Bezalel Ndifo Wafo est médecin généraliste au complexe hospitalier catholique de Batouri. Il est régulièrement confronté à des cas de pathologies liés à l’exposition au mercure. Il raconte :
En étant exposé de manière permanente au mercure, on peut l’inhaler ou l’ingérer accidentellement. Et dans ce cas, les voies respiratoires ou le système digestif peuvent être atteints. Les patients que nous recevons ont des problèmes pulmonaires, des lésions au niveau de l’œsophage ou de l’estomac. Or le mercure ne s’élimine pas facilement. Ces lésions peuvent donc entraîner des complications dans le long terme. On peut aussi développer des allergies au niveau de la peau.
Des personnes en train de laver des minerais dans un étang d’eau. © Jean-Charles Biyo’o Ella
Les femmes sont particulièrement vulnérables. Elles sont plongées dans l’eau jusqu’au niveau de la taille. Forcément les parties génitales sont en contact avec cette eau souillée au mercure. Elles peuvent donc avoir des lésions vaginales. L’exposition au mercure peut également impacter la vie fœtale et condamner le développement neurologique ou psycho-moteur de l’enfant qui va naître.
Malheureusement, les personnes qui travaillent dans les mines n’ont pas les moyens de se soigner elles-mêmes. Quand elles viennent, nous soignons les symptômes présents. Mais une fois soulagés, les patients retournent dans les mines et reviennent avec des symptômes encore plus graves. Il faut donc faire des examens approfondis ou déployer un plateau technique, mais soit nous ne l’avons pas, soit elles ne pourront pas payer. Il faut donc sensibiliser les populations sur les dangers liés à l’exposition au mercure.

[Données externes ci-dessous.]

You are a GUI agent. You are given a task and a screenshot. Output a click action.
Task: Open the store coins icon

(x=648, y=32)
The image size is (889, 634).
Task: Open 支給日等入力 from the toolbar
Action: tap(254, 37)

Contacté par la rédaction des Observateurs de France 24, Nico Landry Ndorman, délégué régional du ministère des Mines dans la région de l’Est n’a pas donné suite à nos sollicitations.
Selon un rapport d’Interpol publié en 2021, la production annuelle artisanale aurifère au Cameroun, est évaluée à deux tonnes dont l’essentiel est produite dans la région de l’Est.